• _Goal_:
Copy out every line of the records below that contains the word "height".

• _Material for the task_:
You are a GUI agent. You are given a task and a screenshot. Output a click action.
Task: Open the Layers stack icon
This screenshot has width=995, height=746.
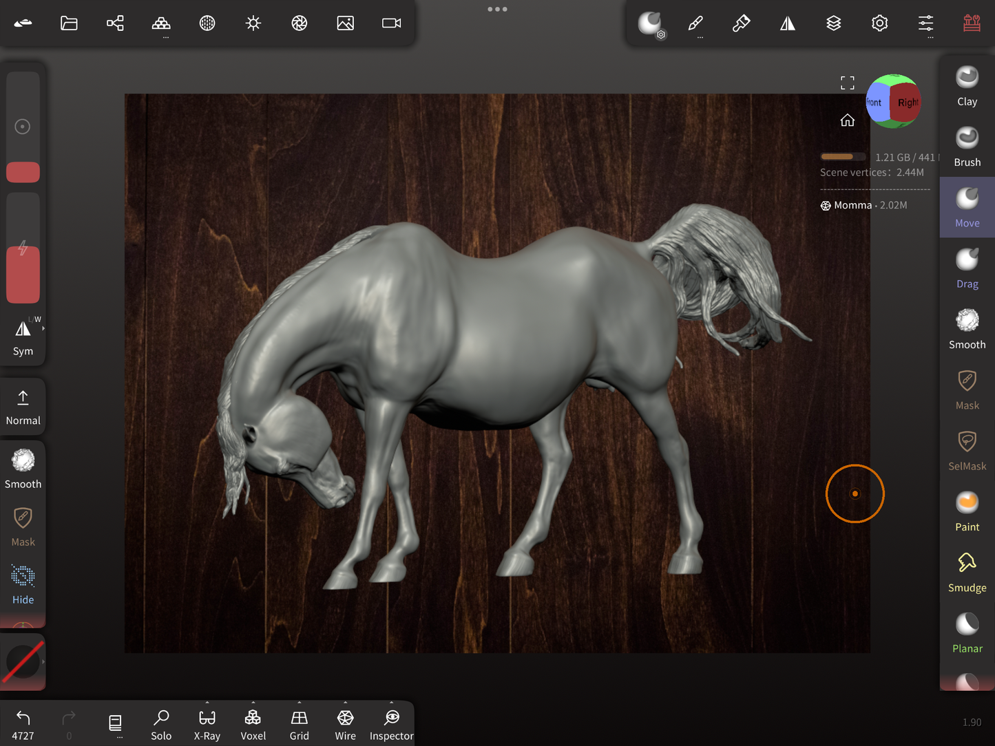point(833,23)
...
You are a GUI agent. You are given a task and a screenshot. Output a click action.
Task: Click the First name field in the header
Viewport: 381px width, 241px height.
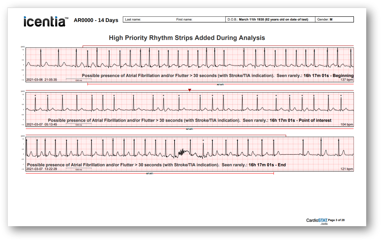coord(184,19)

• _Response_:
This screenshot has width=995, height=746.
Viewport: 381px width, 241px height.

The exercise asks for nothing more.